Verso Benares : Voyageurs sans carte et l’Inde intérieure
Verso Benares (2022) est un documentaire poétique italien qui plonge le spectateur dans les rythmes sacrés de l’Inde, en explorant des thèmes liés à la spiritualité, à la perception et à la nature métaphysique du voyage. Par ses images contemplatives et son absence presque totale de narration, le film construit un espace méditatif où le temps se dissout et où la transformation intérieure devient la véritable destination. Cet essai relie l’œuvre à un contexte culturel plus vaste, en tissant un lien entre la tradition introspective du cinéma indien et la sensibilité littéraire de Pierre Loti, écrivain français qui considérait l’« Inde » non seulement comme un lieu géographique, mais aussi comme une métaphore spirituelle.
Pierre Loti et le mythe de l’Inde intérieure
Pierre Loti (1850–1923), bien qu’il n’ait jamais exploré l’Inde en profondeur comme d’autres écrivains orientalistes, reste une figure centrale dans l’imaginaire poétique occidental de l’Orient. Dans L’Inde (sans les Anglais) (1903), il présente une Inde filtrée par son regard mélancolique — mystique, rituelle, insaisissable. Ses récits de voyage rejettent la linéarité au profit d’impressions fragmentées, nées d’un esprit inquiet en quête d’une vérité au-delà des apparences.
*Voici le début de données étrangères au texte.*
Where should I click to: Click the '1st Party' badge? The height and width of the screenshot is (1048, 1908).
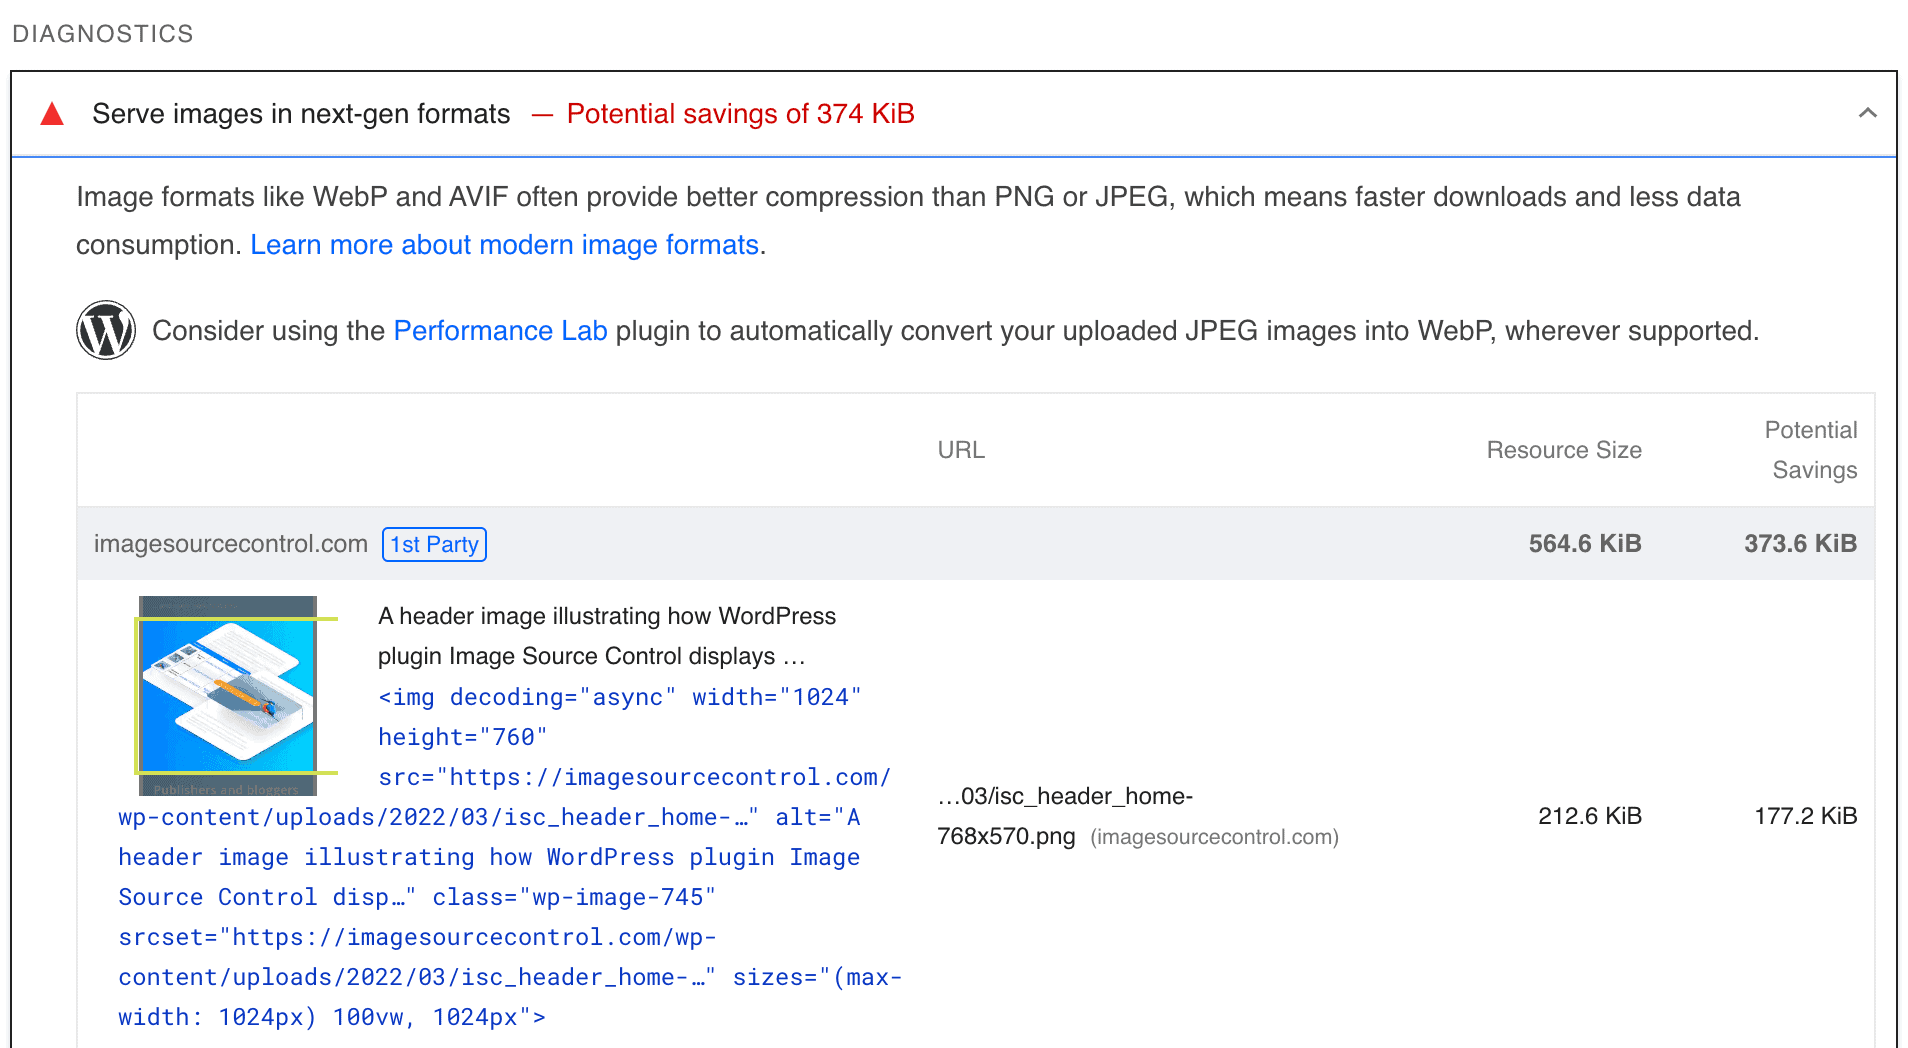pos(434,544)
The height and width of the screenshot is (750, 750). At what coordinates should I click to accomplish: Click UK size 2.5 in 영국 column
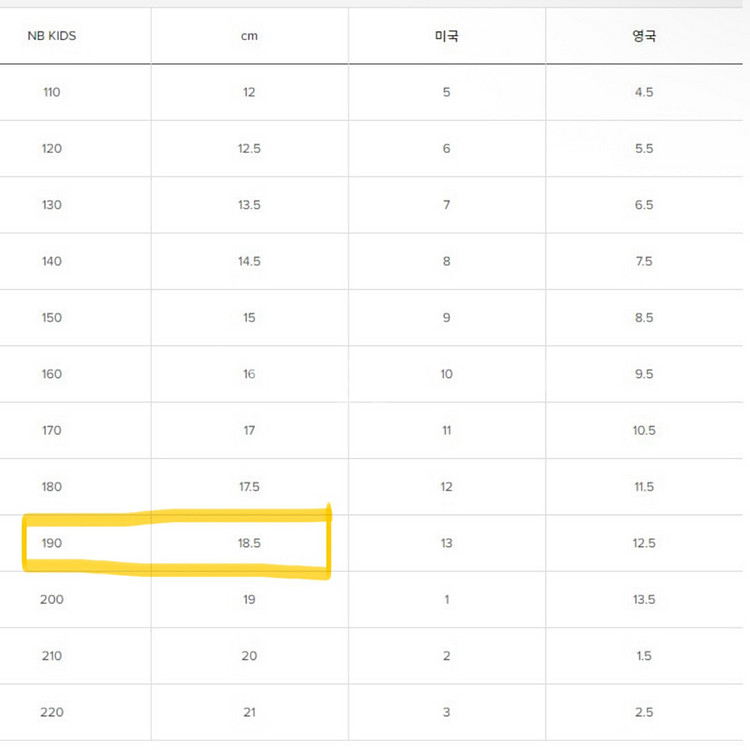644,712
Bien que ses romans les plus célèbres, comme Pêcheur d’Islande, ne concernent pas l’Inde, ses écrits indiens font de lui un « voyageur sans carte » : un pèlerin mû par une quête spirituelle plutôt que par la géographie.
Cette sensibilité poétique entre en résonance avec l’esprit de Verso Benares, où le voyage extérieur — à travers temples, fleuves et rituels — reflète un pèlerinage intérieur. Le protagoniste, anonyme et sans récit explicite, observe plus qu’il n’agit. Le film incarne ainsi le principe d’intériorité cher à Loti : l’Inde ne se découvre pas, elle se subit.
Verso Benares : une méditation cinématographique
Plutôt que de suivre une trame narrative conventionnelle, Verso Benares se déploie comme un raga cinématographique — une progression lente et délibérée de motifs visuels : le Gange à l’aube, les corps plongés dans les rituels, les enfants jouant près des temples, le bourdonnement lointain de la prière. La caméra ne cherche pas à expliquer, mais à témoigner.
Il n’y a pas de « Jacques » dans le film, ni de récit fictionnel vers la source du fleuve : ces éléments proviennent d’un résumé erroné ou fictif. La véritable force de Verso Benares réside précisément dans son refus de guider ou d’expliquer. C’est dans cette absence de narration que le spectateur accède à un espace contemplatif, semblable à celui des traditions ascétiques indiennes.
Échos dans le cinéma indien : le paysage intérieur
L’idée d’une « Inde intérieure » a été largement explorée dans le cinéma d’auteur indien. Des réalisateurs comme Ritwik Ghatak, Satyajit Ray et Mrinal Sen ont sondé les profondeurs psychologiques et spirituelles de l’identité indienne, notamment à des moments de bouleversements politiques ou de redéfinition postcoloniale.
Meghe Dhaka Tara (1960) de Ghatak aborde le traumatisme du déplacement à travers des paysages sonores poignants et une structure mythique. Charulata (1964) de Ray explore la solitude et le désir dans le huis clos de la bourgeoisie bengalie. Ces œuvres, tout en étant ancrées dans le réalisme, tendent vers le symbolique. Leurs protagonistes, à l’instar de l’observateur silencieux de Verso Benares, expérimentent l’Inde comme un territoire intérieur.
Ces films ne sont pas unis par leurs décors, mais par leur attention à l’intériorité. Dans chacun d’eux, la « carte » est instable. Le véritable chemin passe par l’immobilité, le rituel, la mémoire et la confrontation avec soi-même.
le film comme pèlerinage intérieur
Verso Benares s’inscrit dans une tradition silencieuse du cinéma spirituel. En rejetant la voix off, la trame et l’explication, il invite le spectateur à habiter le silence entre les images, à la manière d’un pèlerin assis au bord du Gange, regardant le fleuve s’écouler. Telle est l’essence du voyage intérieur.
Pierre Loti, les cinéastes indiens du XXe siècle et les réalisateurs contemporains du monde entier partagent cette compréhension commune : les lieux sacrés ne sont pas définis par la géographie, mais par les états de perception. À Bénarès, le monde visible n’est qu’un reflet. La véritable Inde — comme le véritable soi — n’émerge que lorsque l’on cesse de vouloir la saisir.